= Set exercise =
Copy all of the data below, swapping every occurrence of "screenshot" for "screen capture" and leaving everything else unchanged.

• • •

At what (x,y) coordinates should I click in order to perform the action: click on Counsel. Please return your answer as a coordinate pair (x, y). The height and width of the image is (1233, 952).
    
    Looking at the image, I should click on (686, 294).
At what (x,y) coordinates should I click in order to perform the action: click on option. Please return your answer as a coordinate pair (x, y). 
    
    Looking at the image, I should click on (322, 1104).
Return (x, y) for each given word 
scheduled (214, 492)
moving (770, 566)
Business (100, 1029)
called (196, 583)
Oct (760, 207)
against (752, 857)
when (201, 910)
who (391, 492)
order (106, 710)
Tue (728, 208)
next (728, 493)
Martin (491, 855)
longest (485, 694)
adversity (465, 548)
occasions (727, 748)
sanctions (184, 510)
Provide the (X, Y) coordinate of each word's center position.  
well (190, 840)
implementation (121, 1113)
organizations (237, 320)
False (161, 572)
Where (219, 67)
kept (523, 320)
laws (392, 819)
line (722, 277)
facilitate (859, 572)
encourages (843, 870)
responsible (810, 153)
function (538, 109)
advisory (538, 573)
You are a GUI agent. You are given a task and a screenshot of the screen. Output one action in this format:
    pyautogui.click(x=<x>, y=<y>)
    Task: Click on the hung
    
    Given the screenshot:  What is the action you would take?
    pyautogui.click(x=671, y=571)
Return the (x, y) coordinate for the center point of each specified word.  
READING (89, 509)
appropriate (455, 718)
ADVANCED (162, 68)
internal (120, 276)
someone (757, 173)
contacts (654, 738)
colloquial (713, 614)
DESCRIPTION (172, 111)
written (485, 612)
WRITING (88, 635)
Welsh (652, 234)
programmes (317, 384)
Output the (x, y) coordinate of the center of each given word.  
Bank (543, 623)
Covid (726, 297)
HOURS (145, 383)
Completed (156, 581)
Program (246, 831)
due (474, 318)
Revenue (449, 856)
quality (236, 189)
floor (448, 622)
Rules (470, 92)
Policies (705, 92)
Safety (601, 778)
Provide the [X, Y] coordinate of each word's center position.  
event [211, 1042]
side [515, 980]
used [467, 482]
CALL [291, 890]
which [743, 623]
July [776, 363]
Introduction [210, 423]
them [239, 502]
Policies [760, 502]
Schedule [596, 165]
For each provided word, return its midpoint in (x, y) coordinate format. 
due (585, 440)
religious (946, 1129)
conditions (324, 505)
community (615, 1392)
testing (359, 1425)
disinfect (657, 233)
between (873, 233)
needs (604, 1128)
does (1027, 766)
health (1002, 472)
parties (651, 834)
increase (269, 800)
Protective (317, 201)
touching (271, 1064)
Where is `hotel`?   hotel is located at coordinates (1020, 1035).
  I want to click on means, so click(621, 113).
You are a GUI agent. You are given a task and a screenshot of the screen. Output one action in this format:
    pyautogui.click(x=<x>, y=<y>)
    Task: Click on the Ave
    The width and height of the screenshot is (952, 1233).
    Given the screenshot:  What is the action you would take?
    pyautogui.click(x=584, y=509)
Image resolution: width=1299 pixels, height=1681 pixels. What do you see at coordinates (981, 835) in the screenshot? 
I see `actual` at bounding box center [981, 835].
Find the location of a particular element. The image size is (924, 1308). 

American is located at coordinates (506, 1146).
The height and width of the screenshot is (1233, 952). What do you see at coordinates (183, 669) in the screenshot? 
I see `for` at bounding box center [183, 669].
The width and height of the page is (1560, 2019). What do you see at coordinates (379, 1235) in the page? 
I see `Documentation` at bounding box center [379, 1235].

• • •

= Exercise answer =
At what (x,y) coordinates should I click in order to perform the action: click on Counsel. Please return your answer as a coordinate pair (x, y). The height and width of the image is (1233, 952).
    
    Looking at the image, I should click on (686, 294).
At what (x,y) coordinates should I click in order to perform the action: click on option. Please return your answer as a coordinate pair (x, y). 
    
    Looking at the image, I should click on (322, 1104).
Return (x, y) for each given word 
scheduled (214, 492)
moving (770, 566)
Business (100, 1029)
called (196, 583)
Oct (760, 207)
against (752, 857)
when (201, 910)
who (391, 492)
order (106, 710)
Tue (728, 208)
next (728, 493)
Martin (491, 855)
longest (485, 694)
adversity (465, 548)
occasions (727, 748)
sanctions (184, 510)
Provide the (X, Y) coordinate of each word's center position.  
well (190, 840)
implementation (121, 1113)
organizations (237, 320)
False (161, 572)
Where (219, 67)
kept (523, 320)
laws (392, 819)
line (722, 277)
facilitate (859, 572)
encourages (843, 870)
responsible (810, 153)
function (538, 109)
advisory (538, 573)
You are a GUI agent. You are given a task and a screen capture of the screen. Output one action in this format:
    pyautogui.click(x=<x>, y=<y>)
    Task: Click on the hung
    
    Given the screen capture:  What is the action you would take?
    pyautogui.click(x=671, y=571)
Return the (x, y) coordinate for the center point of each specified word.  
READING (89, 509)
appropriate (455, 718)
ADVANCED (162, 68)
internal (120, 276)
someone (757, 173)
contacts (654, 738)
colloquial (713, 614)
DESCRIPTION (172, 111)
written (485, 612)
WRITING (88, 635)
Welsh (652, 234)
programmes (317, 384)
Output the (x, y) coordinate of the center of each given word.  
Bank (543, 623)
Covid (726, 297)
HOURS (145, 383)
Completed (156, 581)
Program (246, 831)
due (474, 318)
Revenue (449, 856)
quality (236, 189)
floor (448, 622)
Rules (470, 92)
Policies (705, 92)
Safety (601, 778)
Provide the [X, Y] coordinate of each word's center position.  
event [211, 1042]
side [515, 980]
used [467, 482]
CALL [291, 890]
which [743, 623]
July [776, 363]
Introduction [210, 423]
them [239, 502]
Policies [760, 502]
Schedule [596, 165]
For each provided word, return its midpoint in (x, y) coordinate format. 
due (585, 440)
religious (946, 1129)
conditions (324, 505)
community (615, 1392)
testing (359, 1425)
disinfect (657, 233)
between (873, 233)
needs (604, 1128)
does (1027, 766)
health (1002, 472)
parties (651, 834)
increase (269, 800)
Protective (317, 201)
touching (271, 1064)
Where is `hotel`?   hotel is located at coordinates (1020, 1035).
  I want to click on means, so click(621, 113).
You are a GUI agent. You are given a task and a screen capture of the screen. Output one action in this format:
    pyautogui.click(x=<x>, y=<y>)
    Task: Click on the Ave
    The width and height of the screen capture is (952, 1233).
    Given the screen capture:  What is the action you would take?
    pyautogui.click(x=584, y=509)
Image resolution: width=1299 pixels, height=1681 pixels. What do you see at coordinates (981, 835) in the screen capture? 
I see `actual` at bounding box center [981, 835].
Find the location of a particular element. The image size is (924, 1308). 

American is located at coordinates (506, 1146).
The height and width of the screen capture is (1233, 952). What do you see at coordinates (183, 669) in the screen capture? 
I see `for` at bounding box center [183, 669].
The width and height of the page is (1560, 2019). What do you see at coordinates (379, 1235) in the page? 
I see `Documentation` at bounding box center [379, 1235].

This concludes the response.